Le bombe e le intimidazioni contro i magistrati di Reggio Calabria, fatte esplodere nel 2010, scombussolarono i piani di Cosa Nostra che stava pensando di organizzare un attentato contro l’allora Ministro della Giustizia, Angelino Alfano, ritenuto dalla mafia il responsabile dell’inasprimento del regime carcerario del 41 bis.

La ricostruzione è stata fatta a Catanzaro dal pentito Luigi Rizza, sentito nel processo con rito abbreviato a carico di Luciano Lo Giudice, Antonio Cortese e Vincenzo Puntorieri, accusati il primo di essere stato il mandante e gli altri due gli esecutori delle bombe contro i magistrati reggini.

La lunga deposizione di Rizza ha avuto inizio con il racconto di una riunione, avvenuta nel 2009, alla quale parteciparono le famiglie siciliane di Cosa Nostra ed il boss latitante Matteo Messina Denaro. In quella circostanza fu deciso di dare corso ai preparativi per un’azione eclatante contro lo Stato. In particolare Cosa Nostra aveva in animo di compiere un attentato contro il ministro Alfano ed alcuni magistrati siciliani.

Al progetto della mafia, secondo il racconto di Rizza, aveva dato anche il placet la ‘ndrangheta, ma prima di avviare la fase organizzativa le famiglie di Cosa Nostra decisero di chiedere il via libera ai boss che erano detenuti.
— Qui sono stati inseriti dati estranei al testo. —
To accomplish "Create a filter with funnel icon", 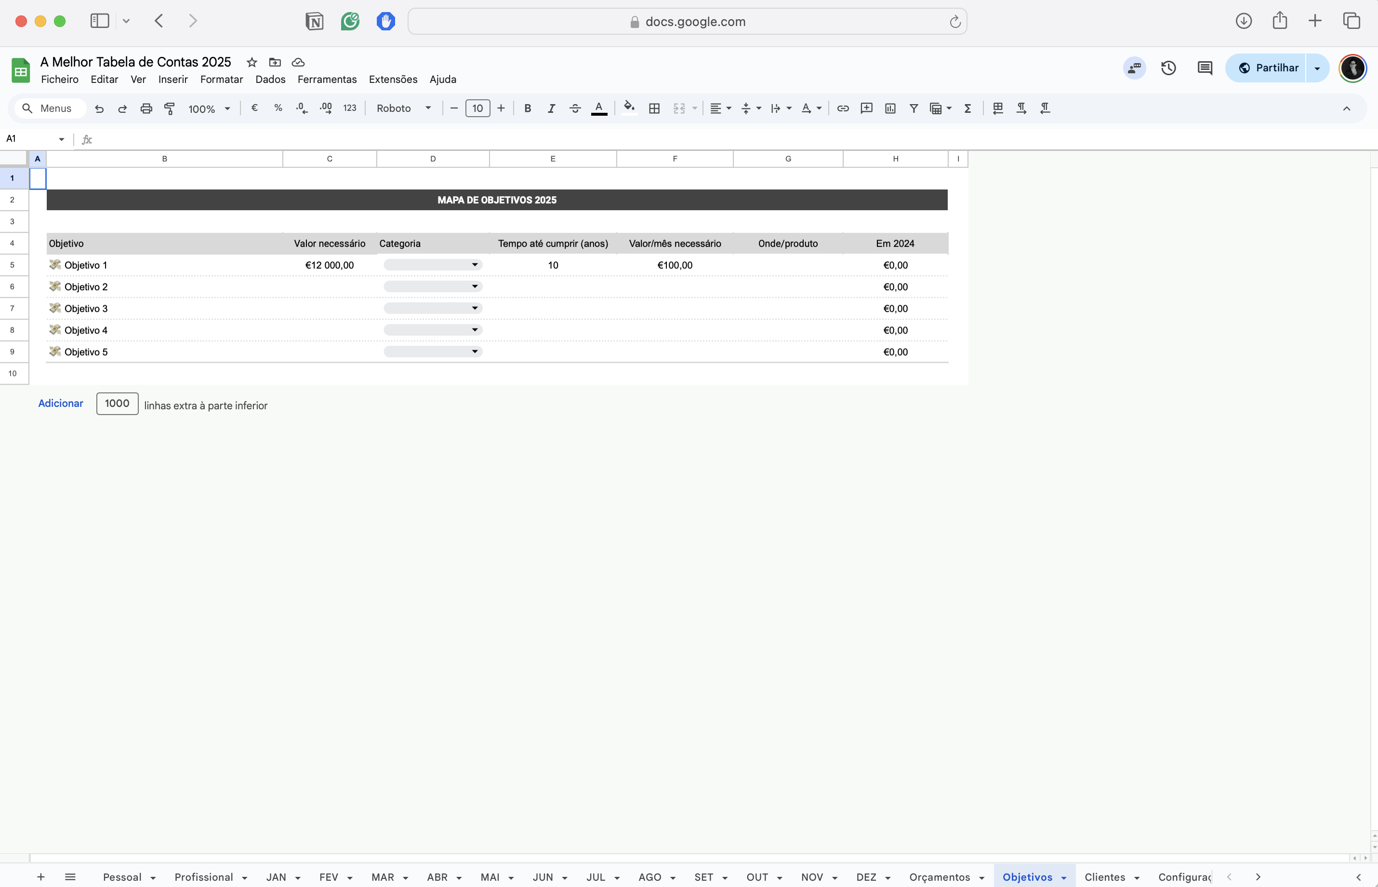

Rizza, infatti, mentre era detenuto nel carcere di Padova, avrebbe ricevuto alcuni messaggi da esponenti della famiglia Riina da portare ai boss detenuti. Proprio durante questa fase ci fu “l’esplosione – ha raccontato Rizza – della prima bomba contro la sede della Procura generale di Reggio Calabria. In quei giorni – ha aggiunto – ricordo che ci fu grande sorpresa perché nessuno di noi si aspettava una cosa del genere considerato che anche la ‘ndrangheta aveva dato il via libera”.

Le due bombe esplose a Reggio Calabria e l’intimidazione all’allora procuratore, Giuseppe Pignatone, oggi a Roma, con il ritrovamento di un bazooka a pochi metri dalla sede degli uffici giudiziari, scatenò una forte reazione da parte dello Stato. “E proprio quella reazione dello Stato – ha aggiunto Rizza – fece rallentare e poi naufragare l’ipotesi di attentato contro Alfano ed i magistrati siciliani”.

Dopo gli attentati a Reggio Calabria, Rizza incontrò in carcere il boss della ‘ndrangheta Luciano Lo Giudice, fratello del boss pentito Antonino, il quale gli riferì che “a far saltare le bombe erano stati proprio loro. Lo Giudice mi disse che lui voleva vendicarsi dei magistrati che lo avevano arrestato e di quelli che gli stavano per sequestrare i beni”. Al processo a carico di Lo Giudice, Cortese e Puntorieri si è giunti dopo le dichiarazioni di Antonino Lo Giudice, che si è autoaccusato di essere stato il mandante degli attentati del 2010 a Reggio.

Per la vicenda delle intimidazioni a Reggio Calabria, il boss e collaboratore di giustizia Antonino Lo Giudice è stato già condannato a 6 anni e 4 mesi di reclusione.